自噬是真核细胞在自噬相关基因的调控下,受损细胞器和大分子物质通过与溶酶体融合形成自噬小体,最终被及时清除的过程[34]。自噬发生时,Beclin1招募胞浆中的自噬相关的蛋白,与位于自噬胞膜表面的LC3相互作用,参与形成自噬小体[35]。p62是自噬过程中的一种降解产物,当p62被降解时表示自噬被激活[36]。衰老信号抑制细胞自噬,扰乱细胞内稳态,激活衰老相关通路,导致衰老的发生[37]。研究发现,心脏中的自噬水平随着年龄增长而降低,增强自噬能够延缓心肌细胞衰老[38];在小鼠和人类肌肉中,LC3Ⅱ/Ⅰ的表达会随着年龄的增长而下降[39]。本研究结果显示,衰老大鼠血管内自噬小体数量减少,LC3Ⅱ/Ⅰ和Beclin1蛋白表达明显下调,p62蛋白表达明显上调,说明血管衰老伴随着细胞自噬的受损。补阳还五汤具有调控自噬的作用,能促进缺血脑组织自噬发生[40-41]。本研究发现,补阳还五汤能够增加血管组织自噬小体数量,上调LC3Ⅱ/Ⅰ和Beclin1蛋白表达,下调p62蛋白表达,表明补阳还五汤能够通过增强细胞自噬延缓血管衰老。

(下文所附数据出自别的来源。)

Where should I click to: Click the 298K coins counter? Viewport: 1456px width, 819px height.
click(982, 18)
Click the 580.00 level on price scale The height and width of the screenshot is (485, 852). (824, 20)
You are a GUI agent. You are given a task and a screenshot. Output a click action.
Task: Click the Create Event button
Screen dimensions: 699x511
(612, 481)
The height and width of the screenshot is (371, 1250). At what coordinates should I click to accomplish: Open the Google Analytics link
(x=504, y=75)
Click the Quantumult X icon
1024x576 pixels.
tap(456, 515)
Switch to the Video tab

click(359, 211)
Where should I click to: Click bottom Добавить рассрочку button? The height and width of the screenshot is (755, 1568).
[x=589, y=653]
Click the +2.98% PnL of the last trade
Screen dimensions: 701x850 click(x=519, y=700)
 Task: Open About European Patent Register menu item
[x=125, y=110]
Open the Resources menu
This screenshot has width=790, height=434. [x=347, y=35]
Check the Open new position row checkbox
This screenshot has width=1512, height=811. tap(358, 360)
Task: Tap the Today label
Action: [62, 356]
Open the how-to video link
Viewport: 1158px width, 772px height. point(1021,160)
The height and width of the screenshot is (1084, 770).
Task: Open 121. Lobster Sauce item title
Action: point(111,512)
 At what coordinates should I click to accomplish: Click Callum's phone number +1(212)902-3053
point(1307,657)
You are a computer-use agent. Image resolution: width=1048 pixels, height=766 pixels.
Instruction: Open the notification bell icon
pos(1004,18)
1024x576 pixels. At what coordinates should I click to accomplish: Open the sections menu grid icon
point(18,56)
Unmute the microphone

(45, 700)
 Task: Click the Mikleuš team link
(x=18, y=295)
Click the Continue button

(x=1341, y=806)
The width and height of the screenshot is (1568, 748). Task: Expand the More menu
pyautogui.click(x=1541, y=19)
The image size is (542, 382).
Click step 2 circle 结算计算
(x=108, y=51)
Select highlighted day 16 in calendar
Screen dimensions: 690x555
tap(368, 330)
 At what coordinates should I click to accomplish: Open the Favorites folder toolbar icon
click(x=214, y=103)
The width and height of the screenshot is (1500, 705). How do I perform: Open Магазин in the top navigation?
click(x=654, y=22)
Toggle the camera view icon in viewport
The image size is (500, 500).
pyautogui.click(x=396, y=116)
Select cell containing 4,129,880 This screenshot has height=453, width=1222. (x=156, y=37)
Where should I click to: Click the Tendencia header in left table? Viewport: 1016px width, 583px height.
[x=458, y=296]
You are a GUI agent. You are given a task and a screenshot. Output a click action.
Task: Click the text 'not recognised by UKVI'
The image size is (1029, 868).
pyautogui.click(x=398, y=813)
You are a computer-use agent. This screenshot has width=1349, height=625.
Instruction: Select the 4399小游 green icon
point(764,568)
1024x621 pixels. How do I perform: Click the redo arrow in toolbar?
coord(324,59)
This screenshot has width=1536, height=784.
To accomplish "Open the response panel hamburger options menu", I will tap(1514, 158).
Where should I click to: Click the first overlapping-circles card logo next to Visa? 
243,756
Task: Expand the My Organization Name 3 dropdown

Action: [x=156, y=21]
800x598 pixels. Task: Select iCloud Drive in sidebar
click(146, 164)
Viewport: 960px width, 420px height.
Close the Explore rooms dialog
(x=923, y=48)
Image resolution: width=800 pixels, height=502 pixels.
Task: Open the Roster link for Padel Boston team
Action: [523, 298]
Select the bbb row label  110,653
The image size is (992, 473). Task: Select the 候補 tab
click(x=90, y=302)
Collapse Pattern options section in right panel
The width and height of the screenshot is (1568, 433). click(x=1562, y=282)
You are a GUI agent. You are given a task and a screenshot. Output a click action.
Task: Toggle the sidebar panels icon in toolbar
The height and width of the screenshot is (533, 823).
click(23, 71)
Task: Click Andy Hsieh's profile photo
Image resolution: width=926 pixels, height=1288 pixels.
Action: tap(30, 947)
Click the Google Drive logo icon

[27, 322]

miRNAs能够调节自噬相关基因或蛋白表达调控自噬通路[42-43]。研究发现,miR-665与自噬关系密切,抑制真菌性角膜炎中miR-665-3p的表达可增加ATG5蛋白表达,上调自噬并减轻炎症[44]。miR-665在肠缺血再灌注损伤小鼠肠道组织中表达增加,自噬流减少;靶向抑制miR-665能够下调ATG4B的表达,恢复自噬流,缓解炎症和减轻过度凋亡[45],说明miR-665的表达下调促进下游自噬相关蛋白表达,诱导自噬的发生。本研究利用生物信息学预测出miR-665靶定下游自噬相关因子DRAM1,同时采用双荧光素酶报告证实了miR-665与DRAM1能够直接靶定,过表达miR-665后发现DRAM1蛋白表达下调,表明miR-665靶向负调控DRAM1蛋白的表达。DRAM1能够增加溶酶体酸化,促使溶酶体与自噬小体融合以及溶酶体中p62的降解,增加自噬小体的清除,增强自噬[46];过表达DRAM1能够促进自噬小体的形成,增加细胞质中LC3的分布[47]。本研究结果发现,衰老组大鼠血管中DRAM1蛋白表达水平下调,补阳还五汤能够逆转衰老引起的DRAM1表达下调且呈剂量依赖性增加其表达。所有的结果表明,衰老能够上调miR-665表达,抑制DRAM1蛋白表达,减轻细胞自噬;补阳还五汤通过抑制血管miR-665表达促进DRAM1蛋白表达,增强细胞自噬,延缓血管衰老(图7)。

图7 补阳还五汤延缓血管衰老的可能机制Fig.7 Possible mechanism of Buyang Huanwu Decoction delaying vascular aging

综上所述,本研究采用雄性SD大鼠自然衰老模型,清楚揭示了补阳还五汤能够明显延缓血管衰老,这一过程伴随自噬水平的改善。补阳还五汤可能是通过靶向抑制miR-665促进DRAM1蛋白表达,改善血管自噬,达到延缓血管衰老的作用。目前,关于延缓血管衰老、降低衰老相关的CVD风险及潜在机制的研究已大量开展,本研究表明,补阳还五汤能够通过自噬相关的转录后调控发挥抗衰老作用,可能成为预防及治疗衰老相关CVD的药物。